Memory-Centric Tiling
---------------------

To reduce the working memory requirements of DL training for large models,
ZeRO-Infinity includes technique called *memory-centric tiling* that exploits
the data fetch and release pattern of ZeRO-3 to reduce the working memory
requirements by breaking down a large operator into smaller tiles that can be
executed sequentially. When combined with ZeRO-3, the parameter and gradients
of each tile can be fetched and released one at a time, reducing the working
memory proportional to the number of tiles. Therefore, ZeRO-Infinity can
support operators of arbitrary sizes, without refactoring for model
parallelism to fit them in limited GPU memory.


.. autoclass:: deepspeed.zero.TiledLinear
    :members:


Debugging
---------

Debugging ZeRO training is complicated by the partitioning of parameters, gradients, and optimizer states. None of these 3 groups of tensors (model states) can be normally accessed because of that. To overcome that DeepSpeed provides the following routines for accessing individual model states in their unpartitioned form.

Important: Please note that these utilities must be called by all processes participating in the training, even if you decide to do something with the result only in the main process. If all processes don't participate these utilities will hang waiting for all processes to send their contribution.

Additionally, you must be aware that these routines return correct data only in specific phases of the training. So for examples the gradients are valid after ``backward`` and before ``step``. The optimizer states are updated after ``step``. Same goes for fp32 master weights.

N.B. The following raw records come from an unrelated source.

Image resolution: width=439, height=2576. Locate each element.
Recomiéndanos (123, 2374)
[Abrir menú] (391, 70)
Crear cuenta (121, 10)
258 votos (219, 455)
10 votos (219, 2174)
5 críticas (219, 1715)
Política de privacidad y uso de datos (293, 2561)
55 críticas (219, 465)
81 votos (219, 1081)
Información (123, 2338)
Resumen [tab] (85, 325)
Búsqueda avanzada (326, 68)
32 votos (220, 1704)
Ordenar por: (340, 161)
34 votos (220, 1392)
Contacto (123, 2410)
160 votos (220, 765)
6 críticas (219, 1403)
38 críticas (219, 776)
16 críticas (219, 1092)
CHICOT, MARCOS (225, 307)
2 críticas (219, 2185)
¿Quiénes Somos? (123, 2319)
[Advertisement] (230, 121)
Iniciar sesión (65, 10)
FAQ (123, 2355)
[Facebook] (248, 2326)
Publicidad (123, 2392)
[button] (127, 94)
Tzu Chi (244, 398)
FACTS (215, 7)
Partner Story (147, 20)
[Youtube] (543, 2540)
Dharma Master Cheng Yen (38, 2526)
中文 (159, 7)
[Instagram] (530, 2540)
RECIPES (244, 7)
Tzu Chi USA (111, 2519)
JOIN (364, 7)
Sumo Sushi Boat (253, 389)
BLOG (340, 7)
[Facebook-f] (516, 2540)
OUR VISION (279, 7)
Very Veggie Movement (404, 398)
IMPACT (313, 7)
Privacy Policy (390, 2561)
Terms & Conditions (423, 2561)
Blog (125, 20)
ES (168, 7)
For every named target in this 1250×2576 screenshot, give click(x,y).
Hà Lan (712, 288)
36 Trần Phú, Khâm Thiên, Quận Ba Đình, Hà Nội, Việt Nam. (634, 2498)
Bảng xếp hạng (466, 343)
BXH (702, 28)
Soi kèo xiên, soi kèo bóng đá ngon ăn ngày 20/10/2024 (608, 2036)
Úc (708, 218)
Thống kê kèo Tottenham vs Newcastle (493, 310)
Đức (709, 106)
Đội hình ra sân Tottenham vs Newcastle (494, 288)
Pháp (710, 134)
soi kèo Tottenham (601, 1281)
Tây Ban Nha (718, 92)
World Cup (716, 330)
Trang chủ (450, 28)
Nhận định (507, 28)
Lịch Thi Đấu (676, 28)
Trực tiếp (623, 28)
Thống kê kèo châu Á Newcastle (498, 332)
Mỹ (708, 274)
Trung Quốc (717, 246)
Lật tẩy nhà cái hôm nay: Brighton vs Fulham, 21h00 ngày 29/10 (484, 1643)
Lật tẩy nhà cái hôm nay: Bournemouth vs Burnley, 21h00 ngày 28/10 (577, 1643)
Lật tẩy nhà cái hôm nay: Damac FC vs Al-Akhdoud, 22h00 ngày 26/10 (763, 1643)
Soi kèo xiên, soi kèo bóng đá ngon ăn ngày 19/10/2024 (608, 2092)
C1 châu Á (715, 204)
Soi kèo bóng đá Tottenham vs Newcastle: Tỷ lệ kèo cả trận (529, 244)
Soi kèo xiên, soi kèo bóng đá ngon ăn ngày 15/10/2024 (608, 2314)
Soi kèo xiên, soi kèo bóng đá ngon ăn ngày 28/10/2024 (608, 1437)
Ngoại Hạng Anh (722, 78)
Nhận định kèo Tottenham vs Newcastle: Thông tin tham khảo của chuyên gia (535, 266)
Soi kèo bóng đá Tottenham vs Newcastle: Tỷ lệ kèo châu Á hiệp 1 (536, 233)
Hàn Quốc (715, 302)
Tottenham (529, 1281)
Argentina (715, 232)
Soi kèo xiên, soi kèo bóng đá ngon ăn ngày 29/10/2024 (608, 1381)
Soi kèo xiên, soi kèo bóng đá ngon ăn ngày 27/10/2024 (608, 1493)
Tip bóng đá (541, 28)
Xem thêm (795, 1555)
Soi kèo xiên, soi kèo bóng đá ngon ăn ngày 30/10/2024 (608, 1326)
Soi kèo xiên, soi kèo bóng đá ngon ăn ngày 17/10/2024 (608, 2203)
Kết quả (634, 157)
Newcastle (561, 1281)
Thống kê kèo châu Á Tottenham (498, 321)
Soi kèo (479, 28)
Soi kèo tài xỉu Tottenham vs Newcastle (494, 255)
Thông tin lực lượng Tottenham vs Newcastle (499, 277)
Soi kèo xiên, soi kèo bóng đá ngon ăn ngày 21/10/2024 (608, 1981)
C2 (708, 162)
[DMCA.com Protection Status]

.. autofunction:: deepspeed.utils.safe_get_full_fp32_param

.. autofunction:: deepspeed.utils.safe_get_full_grad

.. autofunction:: deepspeed.utils.safe_get_full_optimizer_state


These routines can be used in a training loop as shown in the following snippet.

.. code-block:: python

    backward(loss)
    [...]
    from deepspeed.utils import safe_get_full_fp32_param, safe_get_full_grad, safe_get_full_optimizer_state
    for n, lp in model.named_parameters():
        # 1. gradient lookup
        # For zero1 and zero2, gradient lookup must be called after `backward` and before `step`
        # For zero3, gradient lookup must be called after `backward`
        hp_grad = safe_get_full_grad(lp)

        # 2. fp32 and optim states can probably be called anywhere in the training loop, but will be updated after `step`
        hp = safe_get_full_fp32_param(lp)
        exp_avg = safe_get_full_optimizer_state(lp, "exp_avg")
        exp_avg_sq = safe_get_full_optimizer_state(lp, "exp_avg_sq")

    [...]
    optimizer.step()


GPU Memory Management
---------------------

By default at the end of training with ZeRO stage 3 some parameters could remain unpartitioned and use up some gpu memory.
This is done on purpose as an optimization should you resume training again. If you'd like to clear out the cached
parameters that use up gpu memory, you can call ``empty_partition_cache`` method of a DeepSpeed engine.

.. autofunction::deepspeed.DeepSpeedEngine.empty_partition_cache

The following code snippet illustrates this functionality.

.. code-block:: python

    with zero.Init():
        model = MyLargeModel()

    ds_engine, _, _, _ = deepspeed.initialize(model, ...)
    for batch in ...:
        loss = ds_engine(batch)
        ds_engine.backward(batch)
        ds_engine.step()

    # Free GPU memory consumed by model parameters
    ds_engine.empty_partition_cache()